Entre julho de 2010 e julho de 2011, 49,6% dos recém-nascidos nos EUA foram considerados brancos, contra 50,5% um ano antes. Para efeito de comparação, o Censo de 2010 no Brasil registrou que, entre as crianças de um ano de idade, 49,6% foram declaradas brancas pelos pais (a proporção cai conforme a idade aumenta).
A reversão nos EUA era projetada desde 2000, quando as minorias étnicas (negros, latinos, asiáticos, indígenas e os ilhéus no Havaí, além das pessoas que descendem de duas ou mais raças) respondiam por 91,7% do crescimento populacional. Na última década, essa proporção subiu para 93,3%.
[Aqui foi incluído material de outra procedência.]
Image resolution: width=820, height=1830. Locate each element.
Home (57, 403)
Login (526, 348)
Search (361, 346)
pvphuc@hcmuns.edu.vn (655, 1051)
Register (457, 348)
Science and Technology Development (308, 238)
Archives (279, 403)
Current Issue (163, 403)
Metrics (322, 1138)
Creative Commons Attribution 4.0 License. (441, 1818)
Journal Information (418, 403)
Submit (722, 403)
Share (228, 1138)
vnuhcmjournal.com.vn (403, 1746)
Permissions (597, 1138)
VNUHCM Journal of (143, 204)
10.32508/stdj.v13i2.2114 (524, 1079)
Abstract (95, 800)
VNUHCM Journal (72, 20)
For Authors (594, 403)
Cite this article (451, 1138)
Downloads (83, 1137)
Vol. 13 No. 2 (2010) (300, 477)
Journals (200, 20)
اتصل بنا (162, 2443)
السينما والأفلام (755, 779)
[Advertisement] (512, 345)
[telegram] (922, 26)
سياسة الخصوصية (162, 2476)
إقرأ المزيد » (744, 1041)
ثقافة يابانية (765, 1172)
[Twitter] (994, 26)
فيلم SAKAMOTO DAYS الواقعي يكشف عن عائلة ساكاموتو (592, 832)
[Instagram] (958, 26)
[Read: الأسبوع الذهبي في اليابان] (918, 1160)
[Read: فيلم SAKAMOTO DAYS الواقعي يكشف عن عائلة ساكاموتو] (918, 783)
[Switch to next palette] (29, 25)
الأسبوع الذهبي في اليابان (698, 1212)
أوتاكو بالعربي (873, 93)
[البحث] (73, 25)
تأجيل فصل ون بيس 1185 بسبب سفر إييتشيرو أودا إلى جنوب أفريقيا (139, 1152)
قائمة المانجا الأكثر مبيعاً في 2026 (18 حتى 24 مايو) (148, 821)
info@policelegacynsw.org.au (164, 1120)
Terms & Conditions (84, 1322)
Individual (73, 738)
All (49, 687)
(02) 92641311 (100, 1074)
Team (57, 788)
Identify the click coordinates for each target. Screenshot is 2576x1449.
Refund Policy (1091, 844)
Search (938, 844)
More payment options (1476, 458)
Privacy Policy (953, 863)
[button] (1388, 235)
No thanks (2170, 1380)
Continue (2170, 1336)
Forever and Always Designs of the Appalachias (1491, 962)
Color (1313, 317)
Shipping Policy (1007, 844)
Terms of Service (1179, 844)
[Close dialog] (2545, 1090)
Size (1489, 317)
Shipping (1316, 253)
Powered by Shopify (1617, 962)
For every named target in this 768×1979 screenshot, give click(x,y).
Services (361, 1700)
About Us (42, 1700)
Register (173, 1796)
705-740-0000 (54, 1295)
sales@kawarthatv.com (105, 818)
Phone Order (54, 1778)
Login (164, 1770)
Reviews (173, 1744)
Apesar do avanço provocado pela imigração predominantemente jovem e pela taxa de fertilidade mais alta, as minorias ainda não são majoritárias no país. Perfaziam 36,6% da população, ou 114 milhões de pessoas, em 2011. Esse contraste tem sido responsável por uma série de mudanças sociais e comportamentais no país onde a segregação racial já foi lei, e que hoje aceita melhor casamentos inter-raciais e elegeu seu primeiro presidente negro.